Troubleshooting Xmas Lights: Comparing Plan A & Plan B

[nbalderaz]

In ancient times (the Twentieth Century) strings of Christmas lights were wired
strictly in series, so if one bulb failed, the entire string would go dark. Consider
two competing troubleshooting strategies:

Plan A: You start at one end of the string and test each bulb in sequence,
until you find the bad one, then replace it.

Plan B: Using your trusty multimeter, you can test intervals of the string.
You use it to perform a binary search for the bad bulb.
Assume that every light in a string is equally likely to fail.
(1) For a string of n lights, what is the probability that Plan A requires fewer tests than Plan B?
(2) Calculate this probability for n = {16, 24}.

 

[Valkarie]

(1) The probability that Plan A requires fewer tests than Plan B is 1/2. This is because in the worst case scenario, both plans require exactly the same number of tests. (2) For n=16, the probability is 1/2. For n=24, the probability is also 1/2.

 

[tacman]

(1) The probability that Plan A requires fewer tests than Plan B depends on the location of the faulty bulb.

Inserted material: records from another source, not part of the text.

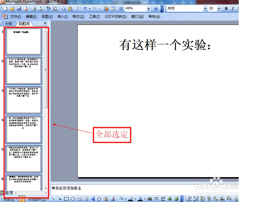
Task: Insert a Text Box
Action: 79,199
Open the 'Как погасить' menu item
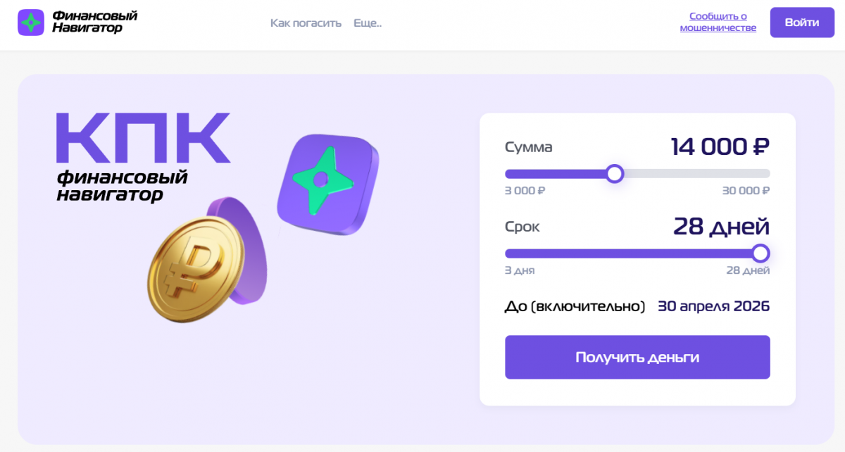Screen dimensions: 845x452 [x=306, y=23]

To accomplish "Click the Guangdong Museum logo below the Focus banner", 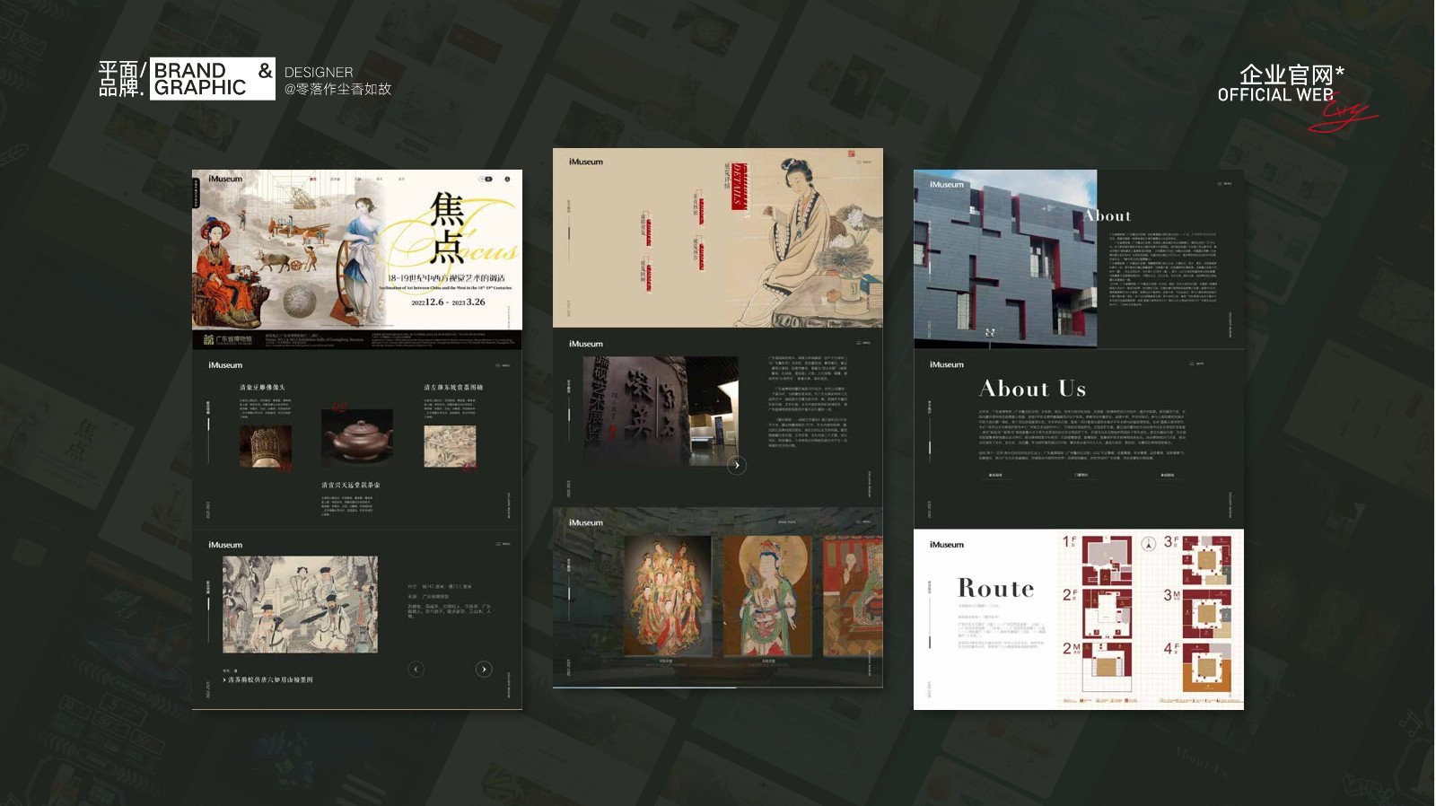I will [x=228, y=339].
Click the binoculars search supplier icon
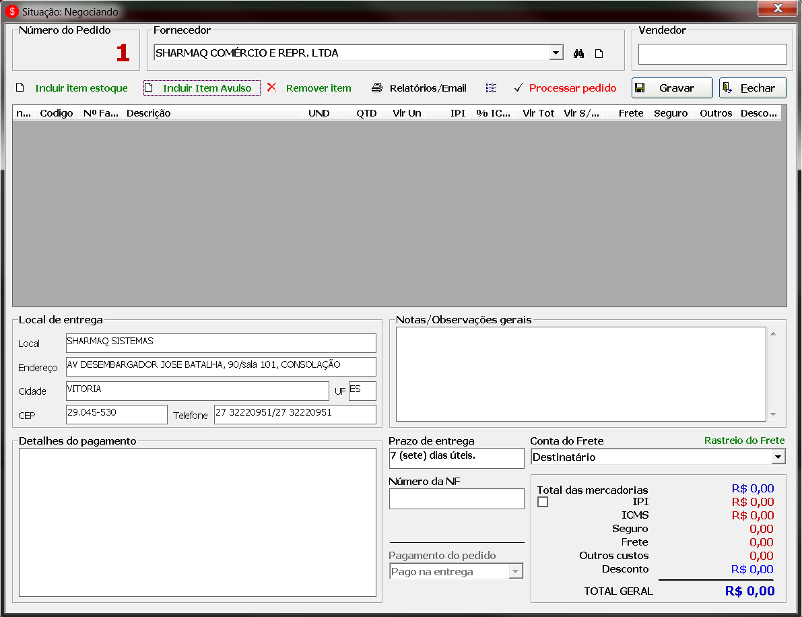This screenshot has width=802, height=617. click(x=578, y=54)
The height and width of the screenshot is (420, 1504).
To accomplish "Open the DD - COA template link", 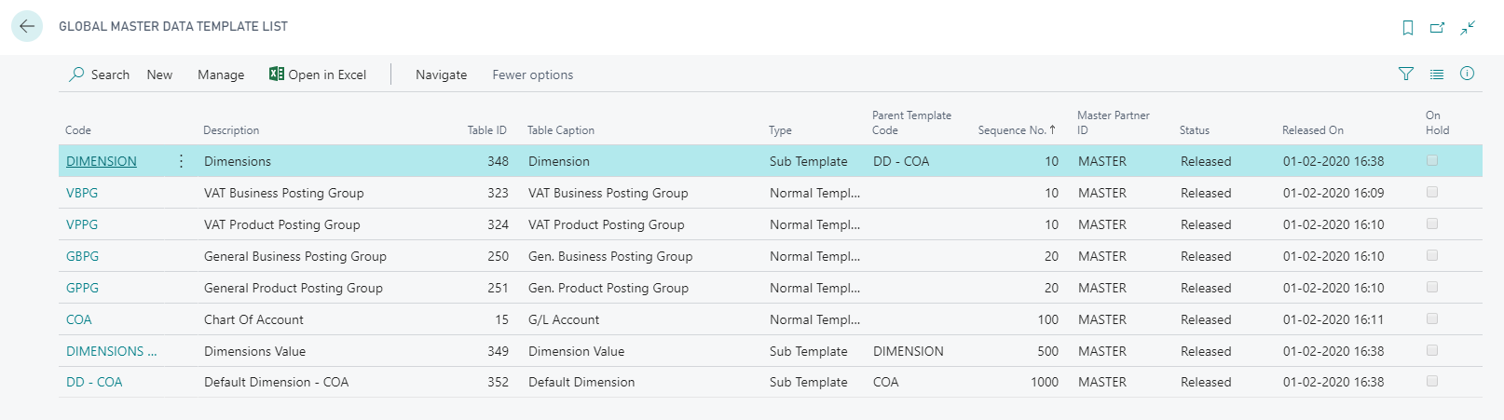I will (x=94, y=382).
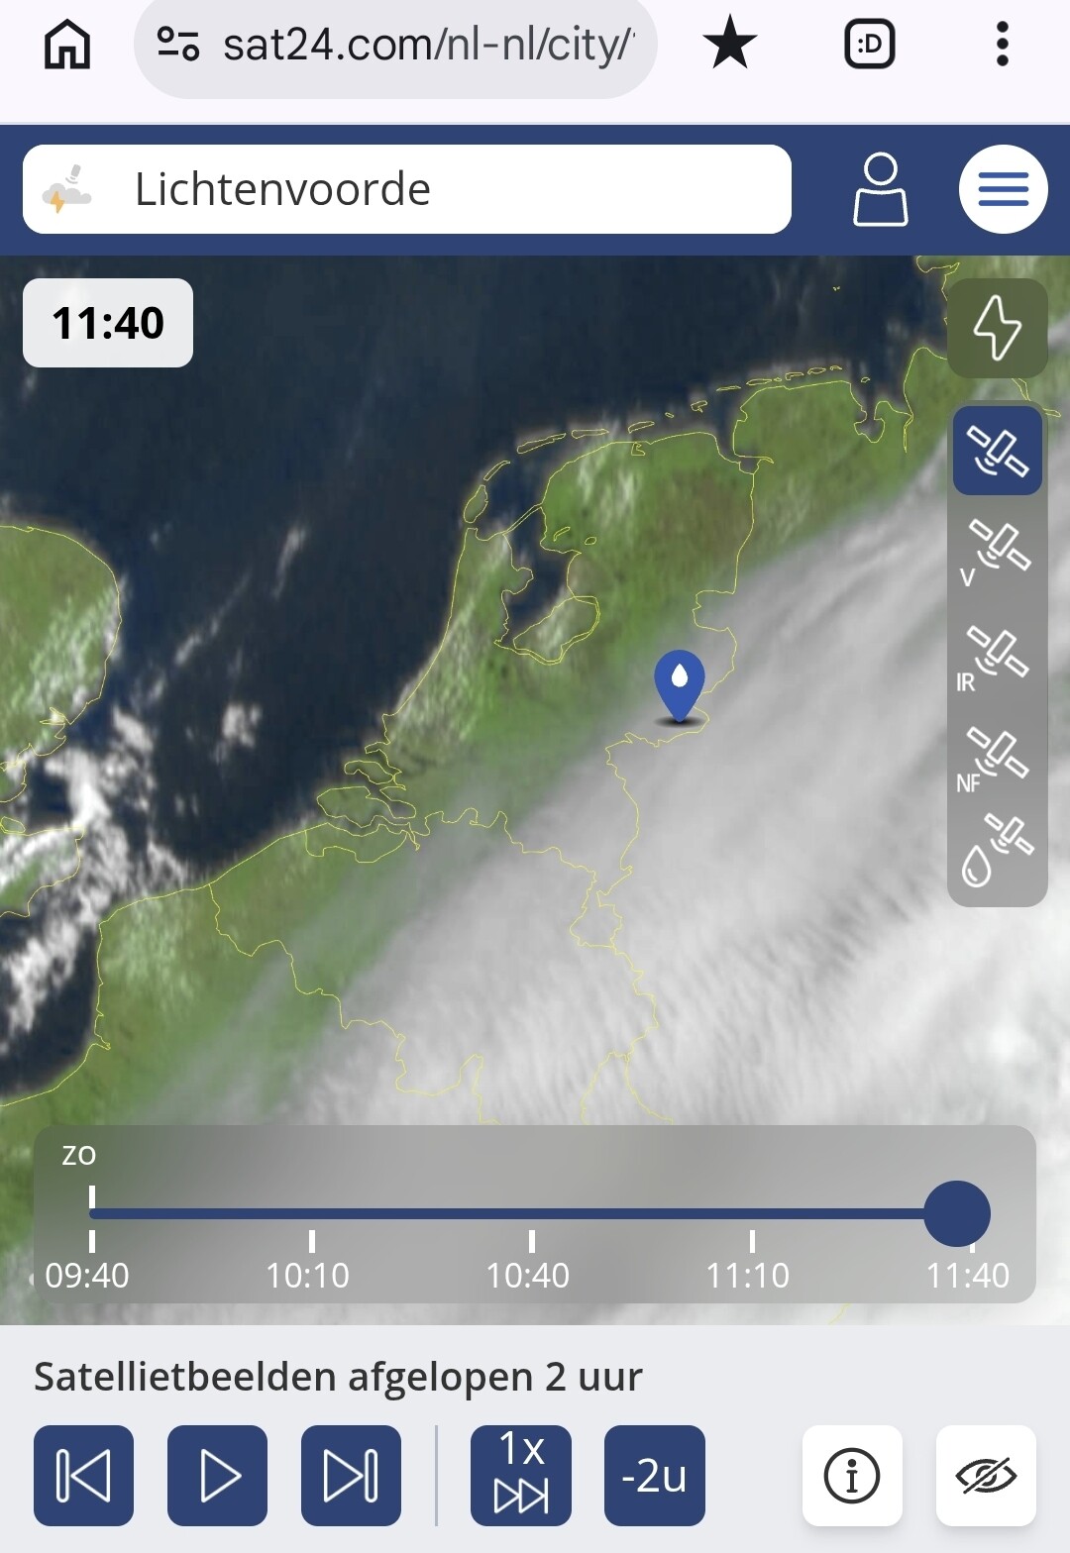Open the info button below the map
1070x1553 pixels.
click(852, 1476)
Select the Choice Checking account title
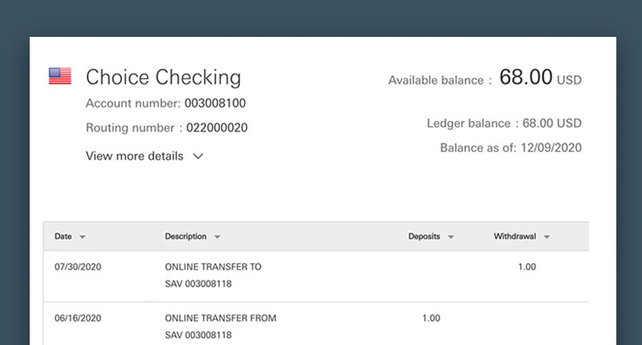The width and height of the screenshot is (642, 345). tap(164, 77)
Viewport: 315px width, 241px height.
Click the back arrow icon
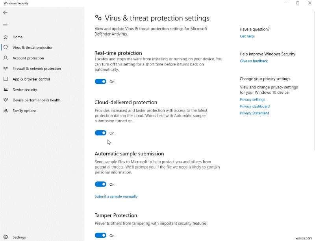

If the faulty bulb is near the beginning of the string, Plan A will require fewer tests. If the faulty bulb is near the end of the string, Plan B will require fewer tests. Assuming that the faulty bulb is equally likely to be at any position in the string, the probability that Plan A requires fewer tests than Plan B can be calculated as follows:

For a string of n lights, there are n possible positions where the faulty bulb could be. Out of these n positions, the probability that the faulty bulb is near the beginning of the string is approximately 1/n. Therefore, the probability that Plan A requires fewer tests is approximately 1/n.

(2) For n = 16, the probability that Plan A requires fewer tests is 1/16 or approximately 0.0625.

For n = 24, the probability that Plan A requires fewer tests is 1/24 or approximately 0.0417.

In conclusion, Plan A has a higher probability of requiring fewer tests than Plan B for a string of Christmas lights with a larger number of lights. This is because as the number of lights increases, the probability of the faulty bulb being near the beginning of the string decreases, making it more likely for Plan B to require more tests.